Четвертая – управленческая функция, чрезвычайно важная, которая действует на двух уровнях. Один этаж – это кибернетическая функция языка. Это представление неких общих высоких задач, над решением которых мы должны все вместе работать. Но существует и понятие манипулятивности: с помощью языка мы можем манипулировать друг другом.
И, наконец, существует пятая функция. Я ее называю перформативной, или преобразующей. Эта функция граничит с религиозным представлением о языке: кто-то должен сказать «Да будет свет!» Эту фразу в Ветхом Завете или в Торе говорит Создатель, и сначала он говорит, а потом видит, что свет – это хорошо. То есть сначала что-то произносится – причем с элементами риска.
Вроде бы в этой системе все сбалансировано – это такой идеальный пятиугольник, как на советском знаке качества.
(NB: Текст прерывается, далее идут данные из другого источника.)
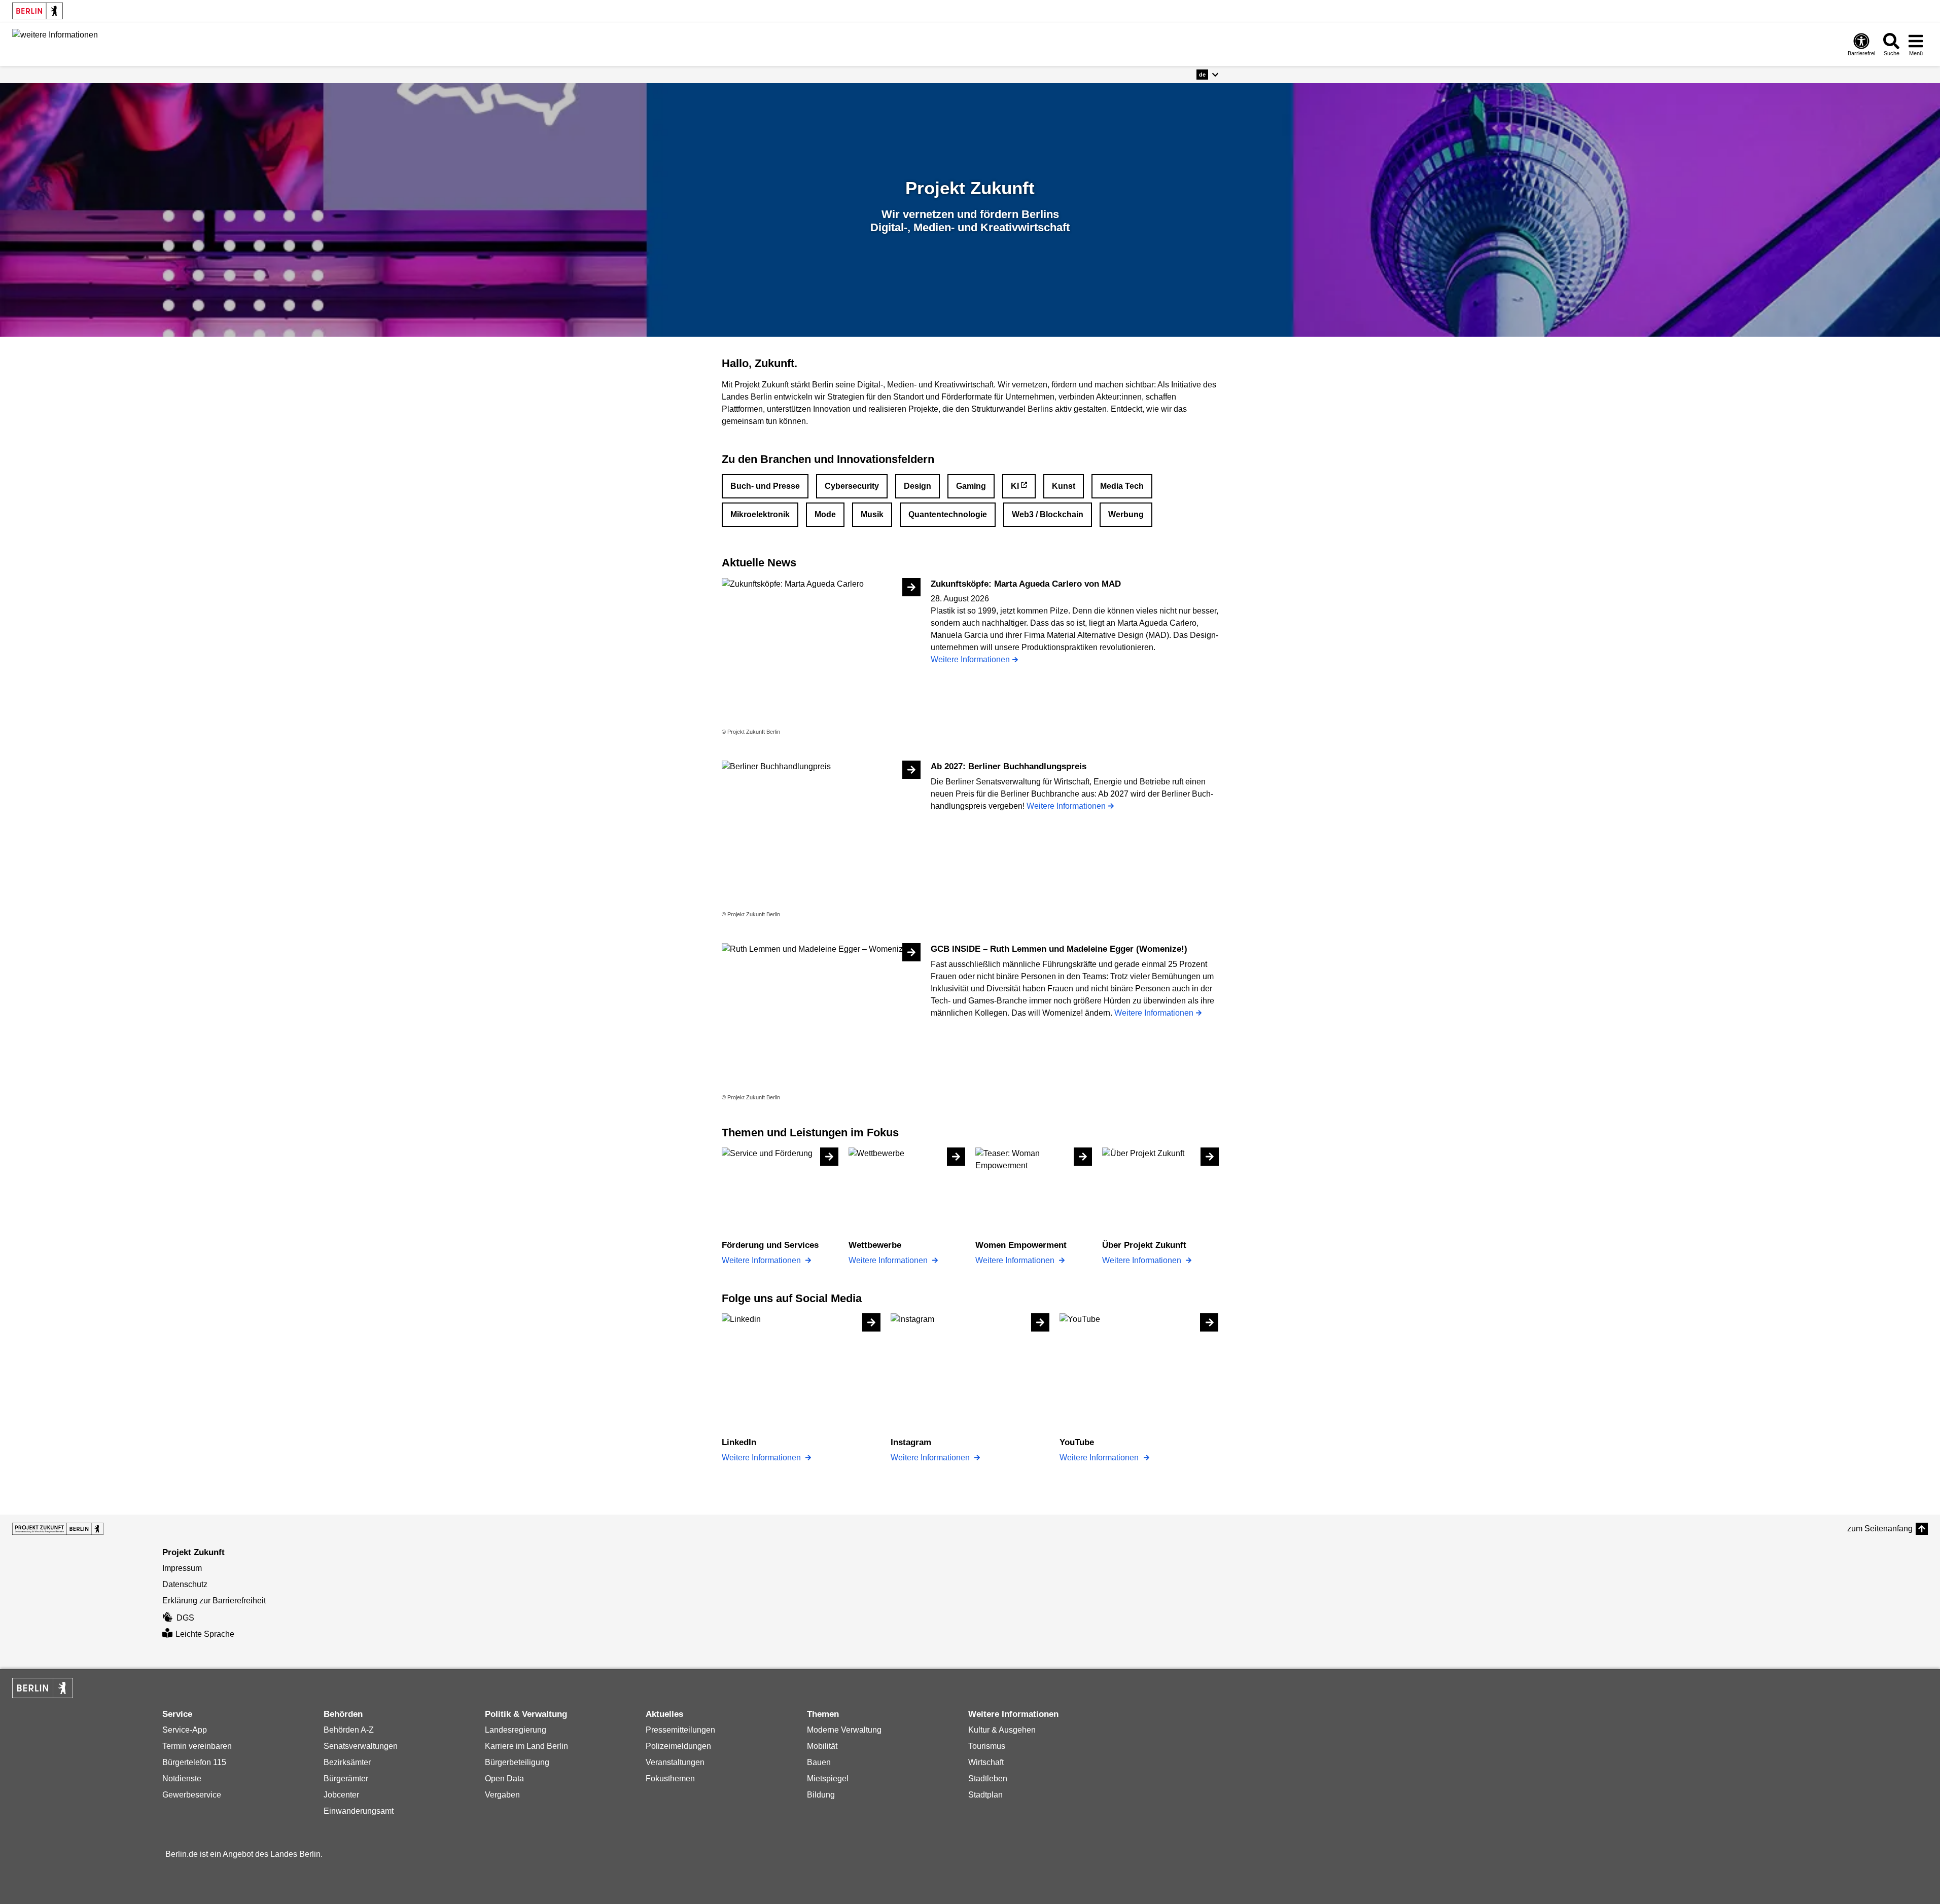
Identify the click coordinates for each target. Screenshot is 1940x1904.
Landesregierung (515, 1730)
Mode (825, 514)
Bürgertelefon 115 (194, 1762)
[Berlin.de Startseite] (37, 11)
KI (1015, 486)
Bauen (819, 1762)
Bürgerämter (346, 1778)
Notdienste (181, 1778)
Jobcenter (341, 1794)
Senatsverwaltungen (361, 1746)
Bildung (821, 1794)
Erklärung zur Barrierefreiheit (214, 1600)
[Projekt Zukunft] (57, 1529)
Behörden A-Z (349, 1730)
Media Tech (1122, 486)
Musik (872, 514)
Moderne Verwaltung (844, 1730)
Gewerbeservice (191, 1794)
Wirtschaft (986, 1762)
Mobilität (822, 1746)
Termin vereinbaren (197, 1746)
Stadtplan (985, 1794)
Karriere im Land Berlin (526, 1746)
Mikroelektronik (760, 514)
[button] (1207, 74)
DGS (185, 1617)
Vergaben (502, 1794)
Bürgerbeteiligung (517, 1762)
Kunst (1063, 486)
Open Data (504, 1778)
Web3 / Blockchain (1047, 514)
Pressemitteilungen (680, 1730)
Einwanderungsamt (359, 1811)
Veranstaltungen (675, 1762)
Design (917, 486)
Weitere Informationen (762, 1260)
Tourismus (986, 1746)
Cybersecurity (852, 486)
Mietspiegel (828, 1778)
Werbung (1126, 514)
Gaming (971, 486)
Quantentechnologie (947, 514)
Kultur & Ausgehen (1002, 1730)
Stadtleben (987, 1778)
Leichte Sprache (204, 1634)
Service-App (184, 1730)
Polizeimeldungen (678, 1746)
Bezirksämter (347, 1762)
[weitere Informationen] (55, 43)
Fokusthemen (670, 1778)
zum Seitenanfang (1880, 1528)
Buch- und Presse (765, 486)
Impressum (182, 1568)
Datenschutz (184, 1584)
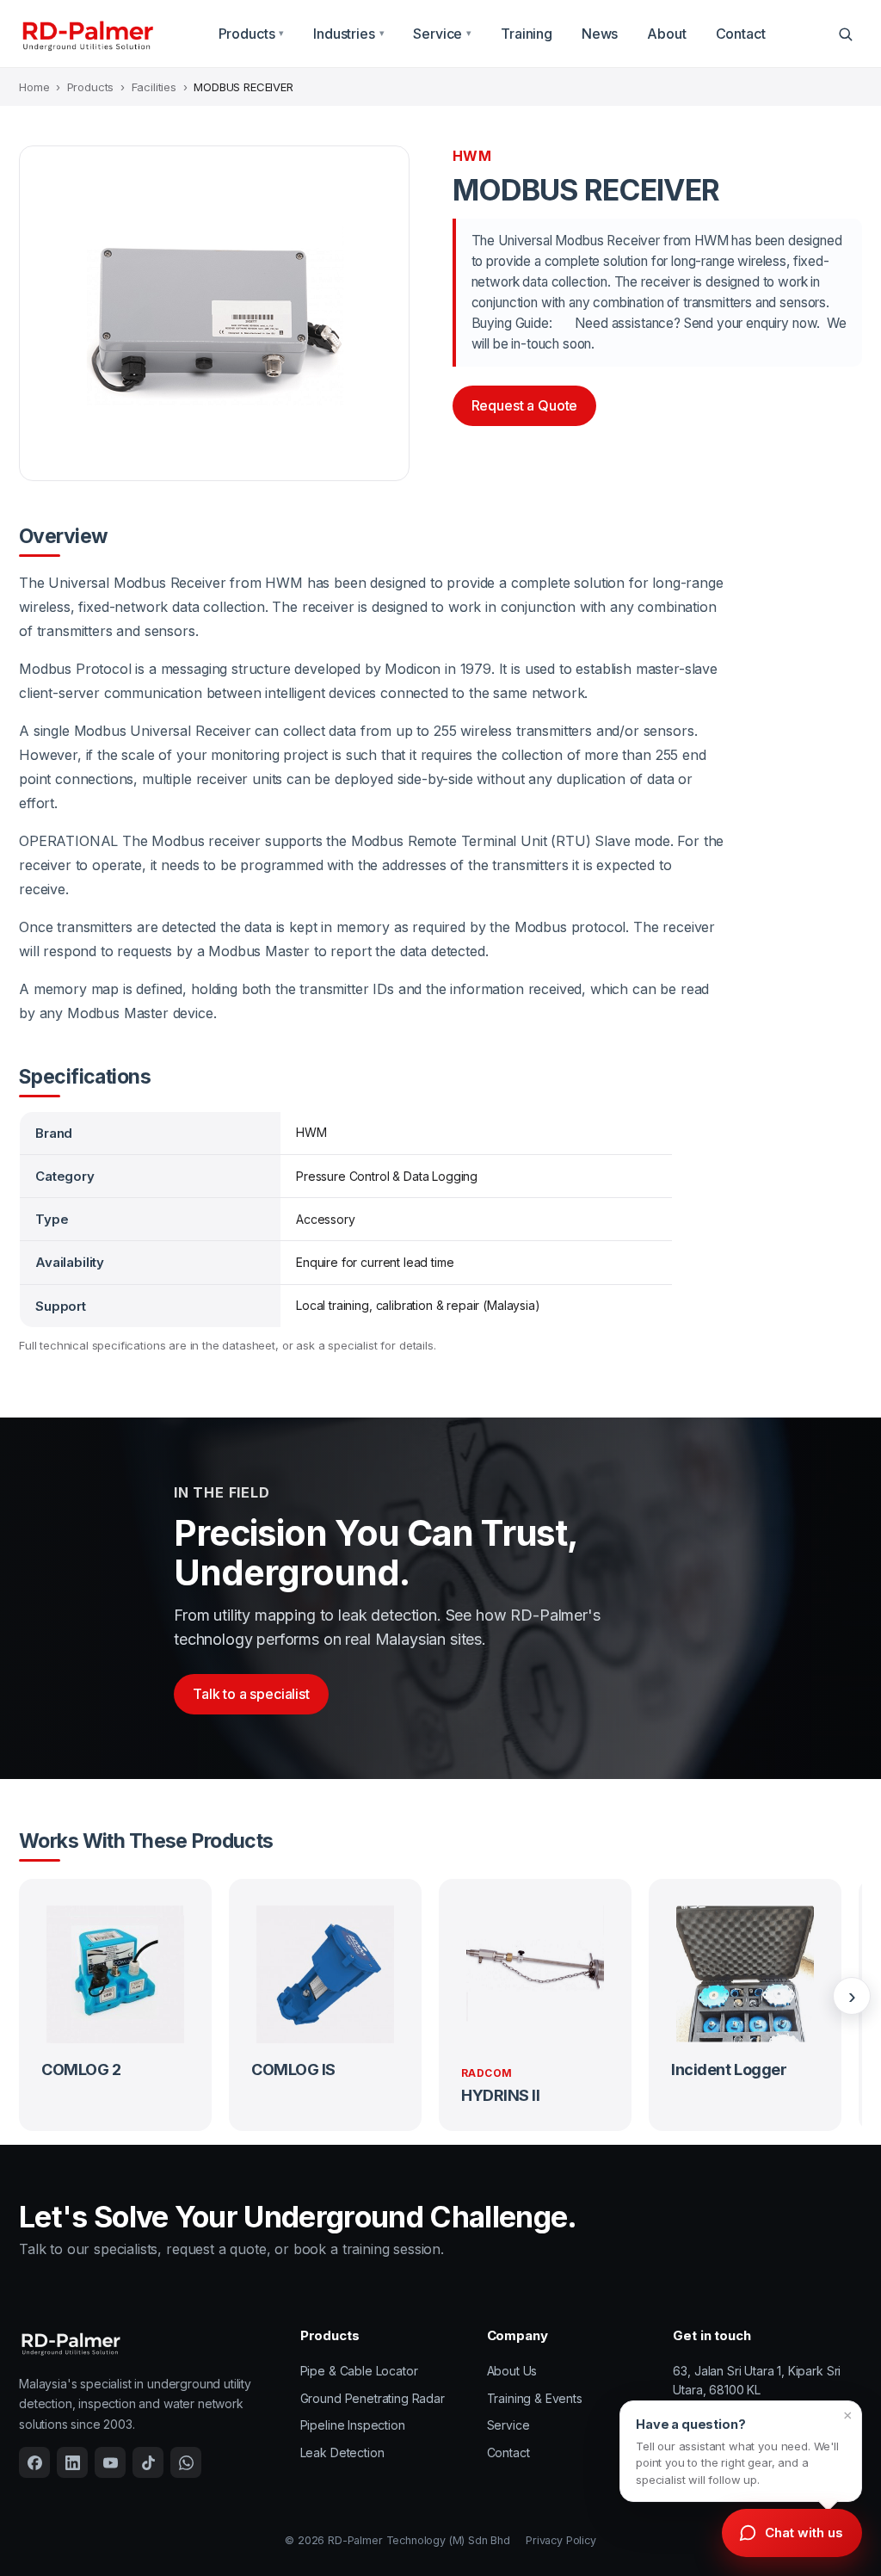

Или пятиконечная звезда. Но на самом деле в реальной жизни многие из этих функций мы искусственно подавляем. У всех это происходит по-разному. Мы не можем включить на полную мощность выразительную функцию языка, не можем вести себя в коллективе как Серена Уильямс после поражения на корте. Многие люди фатальным образом некоммуникабельны. Некоторым неприятно руководить другими, им приходится подавлять управленческую функцию. И так далее.
Ярлыки, подтекст и шутки: советское наследие
Эти функции действовали как во времена Платона и Аристотеля, так и во времена Трампа и Путина. Никаких принципиальных отличий нет. Однако мы вышли из советского времени, и для него характерны многие аксиомы речевого поведения, о которых полезно знать.
Первая аксиома, которая в значительной степени существенна и сейчас, – подтекст важнее буквального значения высказывания. На эту тему существовало множество анекдотов, шуток и литературных произведений.
Вторая аксиома – язык нужен нам для того, чтобы раздавать ярлыки, а не для того, чтобы познавать. Особенно это касалось социальной жизни людей. Скажем, мы сейчас беседуем в бизнес-школе. Слово «бизнес» на протяжении всей советской эпохи было глубоко порочным. «Бизнесмен» считалось ругательством. Так, советского драматурга Михаила Шатрова, который ставил пьесы о Ленине, называли бизнесменом, а его пьесы – коммерческими. Он, кстати, по окончании советской власти и стал довольно крупным бизнесменом.
Третий принцип – это принцип избегания любого риска,стремление, чтобы любое высказывание было под контролем. Отсюда – гигантский цензурный аппарат и царящая до сих пор в системе образования атмосфера поиска безошибочности. Ошибки запрещены.
Четвертая аксиома, тоже для многих до сих пор актуальная, – остроумие ближе к истине, чем скучное позитивное изложение предмета. Если у тебя нет чувства юмора, ты не умеешь схохмить на тему, то, скорее всего, ты не близок к истине. Тебе не хватает изюминки.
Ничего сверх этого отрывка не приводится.